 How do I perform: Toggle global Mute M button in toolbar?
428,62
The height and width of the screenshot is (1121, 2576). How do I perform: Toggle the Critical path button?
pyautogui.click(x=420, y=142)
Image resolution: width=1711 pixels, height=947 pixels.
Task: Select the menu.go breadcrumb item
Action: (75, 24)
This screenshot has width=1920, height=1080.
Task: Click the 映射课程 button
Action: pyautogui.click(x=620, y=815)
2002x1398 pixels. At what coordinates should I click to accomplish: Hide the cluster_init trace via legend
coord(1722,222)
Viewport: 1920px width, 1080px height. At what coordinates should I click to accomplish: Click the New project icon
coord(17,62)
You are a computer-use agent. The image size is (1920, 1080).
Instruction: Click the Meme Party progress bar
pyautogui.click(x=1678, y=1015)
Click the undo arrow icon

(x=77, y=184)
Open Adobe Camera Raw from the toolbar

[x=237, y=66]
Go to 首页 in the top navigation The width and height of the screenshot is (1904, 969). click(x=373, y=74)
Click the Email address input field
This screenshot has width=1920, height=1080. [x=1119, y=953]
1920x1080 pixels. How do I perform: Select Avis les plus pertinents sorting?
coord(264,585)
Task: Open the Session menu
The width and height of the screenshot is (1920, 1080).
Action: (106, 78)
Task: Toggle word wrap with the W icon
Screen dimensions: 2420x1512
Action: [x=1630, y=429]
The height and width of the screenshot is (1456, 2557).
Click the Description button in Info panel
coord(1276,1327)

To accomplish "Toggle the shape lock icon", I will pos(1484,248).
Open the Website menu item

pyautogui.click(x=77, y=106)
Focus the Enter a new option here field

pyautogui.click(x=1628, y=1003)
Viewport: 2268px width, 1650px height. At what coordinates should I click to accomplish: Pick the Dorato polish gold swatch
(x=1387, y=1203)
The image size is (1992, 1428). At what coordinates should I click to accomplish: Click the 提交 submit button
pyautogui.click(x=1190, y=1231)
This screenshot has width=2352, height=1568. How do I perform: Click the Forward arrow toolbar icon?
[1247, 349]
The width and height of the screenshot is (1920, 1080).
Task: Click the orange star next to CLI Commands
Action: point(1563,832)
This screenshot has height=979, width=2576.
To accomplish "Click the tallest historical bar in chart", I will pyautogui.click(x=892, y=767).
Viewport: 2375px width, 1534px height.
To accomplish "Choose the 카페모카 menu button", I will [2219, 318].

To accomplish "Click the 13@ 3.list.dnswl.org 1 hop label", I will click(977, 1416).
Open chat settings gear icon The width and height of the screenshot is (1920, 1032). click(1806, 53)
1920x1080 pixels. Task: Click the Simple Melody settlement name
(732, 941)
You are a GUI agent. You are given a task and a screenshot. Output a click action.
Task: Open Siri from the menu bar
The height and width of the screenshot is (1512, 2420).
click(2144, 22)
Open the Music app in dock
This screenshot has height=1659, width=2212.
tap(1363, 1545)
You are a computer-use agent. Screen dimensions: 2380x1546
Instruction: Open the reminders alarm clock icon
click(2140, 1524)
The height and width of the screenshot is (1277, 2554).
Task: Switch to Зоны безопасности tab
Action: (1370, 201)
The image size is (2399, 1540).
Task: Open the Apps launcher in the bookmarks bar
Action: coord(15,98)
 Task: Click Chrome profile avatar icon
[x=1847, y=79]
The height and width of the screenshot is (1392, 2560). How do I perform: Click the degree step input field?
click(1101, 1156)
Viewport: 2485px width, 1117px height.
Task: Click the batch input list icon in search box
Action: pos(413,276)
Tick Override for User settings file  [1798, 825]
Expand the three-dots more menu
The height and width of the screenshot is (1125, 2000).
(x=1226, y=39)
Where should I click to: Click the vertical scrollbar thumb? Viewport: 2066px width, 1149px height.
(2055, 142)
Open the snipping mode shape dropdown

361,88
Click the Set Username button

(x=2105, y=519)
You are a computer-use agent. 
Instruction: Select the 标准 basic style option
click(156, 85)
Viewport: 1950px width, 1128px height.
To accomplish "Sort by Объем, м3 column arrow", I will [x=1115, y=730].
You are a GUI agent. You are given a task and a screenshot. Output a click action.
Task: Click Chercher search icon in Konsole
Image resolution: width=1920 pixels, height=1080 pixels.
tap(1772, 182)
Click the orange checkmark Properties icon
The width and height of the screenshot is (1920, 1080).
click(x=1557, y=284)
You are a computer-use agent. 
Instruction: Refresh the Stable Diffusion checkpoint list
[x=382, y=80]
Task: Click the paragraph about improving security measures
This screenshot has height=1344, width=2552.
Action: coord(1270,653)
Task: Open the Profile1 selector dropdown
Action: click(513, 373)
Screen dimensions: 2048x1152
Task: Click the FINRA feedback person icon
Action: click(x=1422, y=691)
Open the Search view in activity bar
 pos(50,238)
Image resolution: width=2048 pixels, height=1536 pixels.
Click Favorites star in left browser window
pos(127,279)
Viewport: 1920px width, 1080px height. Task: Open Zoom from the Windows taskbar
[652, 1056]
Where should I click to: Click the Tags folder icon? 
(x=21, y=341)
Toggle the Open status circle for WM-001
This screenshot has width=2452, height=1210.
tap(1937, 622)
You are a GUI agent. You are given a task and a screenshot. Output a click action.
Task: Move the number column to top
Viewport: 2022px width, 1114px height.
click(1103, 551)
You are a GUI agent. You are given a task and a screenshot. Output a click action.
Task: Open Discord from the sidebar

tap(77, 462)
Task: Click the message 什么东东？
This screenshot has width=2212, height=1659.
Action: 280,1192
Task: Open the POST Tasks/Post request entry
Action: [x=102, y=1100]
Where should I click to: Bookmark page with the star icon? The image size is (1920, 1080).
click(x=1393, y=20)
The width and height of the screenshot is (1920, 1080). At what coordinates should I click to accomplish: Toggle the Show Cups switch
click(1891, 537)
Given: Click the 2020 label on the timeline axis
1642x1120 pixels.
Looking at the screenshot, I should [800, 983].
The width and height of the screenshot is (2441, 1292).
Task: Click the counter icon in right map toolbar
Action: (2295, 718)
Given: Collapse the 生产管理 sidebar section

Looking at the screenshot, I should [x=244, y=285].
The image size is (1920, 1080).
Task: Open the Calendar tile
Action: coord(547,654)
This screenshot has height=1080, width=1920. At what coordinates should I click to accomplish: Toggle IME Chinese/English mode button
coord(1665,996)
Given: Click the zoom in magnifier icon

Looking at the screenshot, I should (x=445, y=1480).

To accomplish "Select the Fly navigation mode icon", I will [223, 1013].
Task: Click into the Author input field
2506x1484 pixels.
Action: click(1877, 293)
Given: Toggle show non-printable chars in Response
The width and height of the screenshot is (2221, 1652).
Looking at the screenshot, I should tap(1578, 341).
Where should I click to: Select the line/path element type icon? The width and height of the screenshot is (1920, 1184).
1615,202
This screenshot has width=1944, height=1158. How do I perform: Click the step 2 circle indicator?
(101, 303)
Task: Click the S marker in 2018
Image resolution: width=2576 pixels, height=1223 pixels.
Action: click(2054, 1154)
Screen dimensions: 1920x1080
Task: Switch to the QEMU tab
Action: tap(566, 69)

WORK TASK -> All of the material should be duplicated exactly.

EXERCISE RESULT ->
 How do I perform: Toggle global Mute M button in toolbar?
428,62
The height and width of the screenshot is (1121, 2576). How do I perform: Toggle the Critical path button?
pyautogui.click(x=420, y=142)
Image resolution: width=1711 pixels, height=947 pixels.
Task: Select the menu.go breadcrumb item
Action: (75, 24)
This screenshot has width=1920, height=1080.
Task: Click the 映射课程 button
Action: pyautogui.click(x=620, y=815)
2002x1398 pixels. At what coordinates should I click to accomplish: Hide the cluster_init trace via legend
coord(1722,222)
Viewport: 1920px width, 1080px height. At what coordinates should I click to accomplish: Click the New project icon
coord(17,62)
You are a computer-use agent. The image size is (1920, 1080).
Instruction: Click the Meme Party progress bar
pyautogui.click(x=1678, y=1015)
Click the undo arrow icon

(x=77, y=184)
Open Adobe Camera Raw from the toolbar

[x=237, y=66]
Go to 首页 in the top navigation The width and height of the screenshot is (1904, 969). click(x=373, y=74)
Click the Email address input field
This screenshot has width=1920, height=1080. [x=1119, y=953]
1920x1080 pixels. How do I perform: Select Avis les plus pertinents sorting?
coord(264,585)
Task: Open the Session menu
The width and height of the screenshot is (1920, 1080).
Action: (106, 78)
Task: Toggle word wrap with the W icon
Screen dimensions: 2420x1512
Action: [x=1630, y=429]
The height and width of the screenshot is (1456, 2557).
Click the Description button in Info panel
coord(1276,1327)

To accomplish "Toggle the shape lock icon", I will pos(1484,248).
Open the Website menu item

pyautogui.click(x=77, y=106)
Focus the Enter a new option here field

pyautogui.click(x=1628, y=1003)
Viewport: 2268px width, 1650px height. At what coordinates should I click to accomplish: Pick the Dorato polish gold swatch
(x=1387, y=1203)
The image size is (1992, 1428). At what coordinates should I click to accomplish: Click the 提交 submit button
pyautogui.click(x=1190, y=1231)
This screenshot has width=2352, height=1568. How do I perform: Click the Forward arrow toolbar icon?
[1247, 349]
The width and height of the screenshot is (1920, 1080).
Task: Click the orange star next to CLI Commands
Action: point(1563,832)
This screenshot has height=979, width=2576.
To accomplish "Click the tallest historical bar in chart", I will pyautogui.click(x=892, y=767).
Viewport: 2375px width, 1534px height.
To accomplish "Choose the 카페모카 menu button", I will [2219, 318].

To accomplish "Click the 13@ 3.list.dnswl.org 1 hop label", I will click(977, 1416).
Open chat settings gear icon The width and height of the screenshot is (1920, 1032). click(1806, 53)
1920x1080 pixels. Task: Click the Simple Melody settlement name
(732, 941)
You are a GUI agent. You are given a task and a screenshot. Output a click action.
Task: Open Siri from the menu bar
The height and width of the screenshot is (1512, 2420).
click(2144, 22)
Open the Music app in dock
This screenshot has height=1659, width=2212.
tap(1363, 1545)
You are a computer-use agent. Screen dimensions: 2380x1546
Instruction: Open the reminders alarm clock icon
click(2140, 1524)
The height and width of the screenshot is (1277, 2554).
Task: Switch to Зоны безопасности tab
Action: (1370, 201)
The image size is (2399, 1540).
Task: Open the Apps launcher in the bookmarks bar
Action: coord(15,98)
 Task: Click Chrome profile avatar icon
[x=1847, y=79]
The height and width of the screenshot is (1392, 2560). How do I perform: Click the degree step input field?
click(1101, 1156)
Viewport: 2485px width, 1117px height.
Task: Click the batch input list icon in search box
Action: pos(413,276)
Tick Override for User settings file  [1798, 825]
Expand the three-dots more menu
The height and width of the screenshot is (1125, 2000).
(x=1226, y=39)
Where should I click to: Click the vertical scrollbar thumb? Viewport: 2066px width, 1149px height.
(2055, 142)
Open the snipping mode shape dropdown

361,88
Click the Set Username button

(x=2105, y=519)
You are a computer-use agent. 
Instruction: Select the 标准 basic style option
click(156, 85)
Viewport: 1950px width, 1128px height.
To accomplish "Sort by Объем, м3 column arrow", I will [x=1115, y=730].
You are a GUI agent. You are given a task and a screenshot. Output a click action.
Task: Click Chercher search icon in Konsole
Image resolution: width=1920 pixels, height=1080 pixels.
tap(1772, 182)
Click the orange checkmark Properties icon
The width and height of the screenshot is (1920, 1080).
click(x=1557, y=284)
You are a computer-use agent. 
Instruction: Refresh the Stable Diffusion checkpoint list
[x=382, y=80]
Task: Click the paragraph about improving security measures
This screenshot has height=1344, width=2552.
Action: coord(1270,653)
Task: Open the Profile1 selector dropdown
Action: click(513, 373)
Screen dimensions: 2048x1152
Task: Click the FINRA feedback person icon
Action: click(x=1422, y=691)
Open the Search view in activity bar
 pos(50,238)
Image resolution: width=2048 pixels, height=1536 pixels.
Click Favorites star in left browser window
pos(127,279)
Viewport: 1920px width, 1080px height. Task: Open Zoom from the Windows taskbar
[652, 1056]
Where should I click to: Click the Tags folder icon? 
(x=21, y=341)
Toggle the Open status circle for WM-001
This screenshot has width=2452, height=1210.
tap(1937, 622)
You are a GUI agent. You are given a task and a screenshot. Output a click action.
Task: Move the number column to top
Viewport: 2022px width, 1114px height.
click(1103, 551)
You are a GUI agent. You are given a task and a screenshot. Output a click action.
Task: Open Discord from the sidebar

tap(77, 462)
Task: Click the message 什么东东？
This screenshot has width=2212, height=1659.
Action: 280,1192
Task: Open the POST Tasks/Post request entry
Action: [x=102, y=1100]
Where should I click to: Bookmark page with the star icon? The image size is (1920, 1080).
click(x=1393, y=20)
The width and height of the screenshot is (1920, 1080). At what coordinates should I click to accomplish: Toggle the Show Cups switch
click(1891, 537)
Given: Click the 2020 label on the timeline axis
1642x1120 pixels.
Looking at the screenshot, I should [800, 983].
The width and height of the screenshot is (2441, 1292).
Task: Click the counter icon in right map toolbar
Action: (2295, 718)
Given: Collapse the 生产管理 sidebar section

Looking at the screenshot, I should [x=244, y=285].
The image size is (1920, 1080).
Task: Open the Calendar tile
Action: coord(547,654)
This screenshot has height=1080, width=1920. At what coordinates should I click to accomplish: Toggle IME Chinese/English mode button
coord(1665,996)
Given: Click the zoom in magnifier icon

Looking at the screenshot, I should (x=445, y=1480).

To accomplish "Select the Fly navigation mode icon", I will [223, 1013].
Task: Click into the Author input field
2506x1484 pixels.
Action: click(1877, 293)
Given: Toggle show non-printable chars in Response
The width and height of the screenshot is (2221, 1652).
Looking at the screenshot, I should tap(1578, 341).
Where should I click to: Select the line/path element type icon? The width and height of the screenshot is (1920, 1184).
1615,202
This screenshot has width=1944, height=1158. How do I perform: Click the step 2 circle indicator?
(101, 303)
Task: Click the S marker in 2018
Image resolution: width=2576 pixels, height=1223 pixels.
Action: click(2054, 1154)
Screen dimensions: 1920x1080
Task: Switch to the QEMU tab
Action: tap(566, 69)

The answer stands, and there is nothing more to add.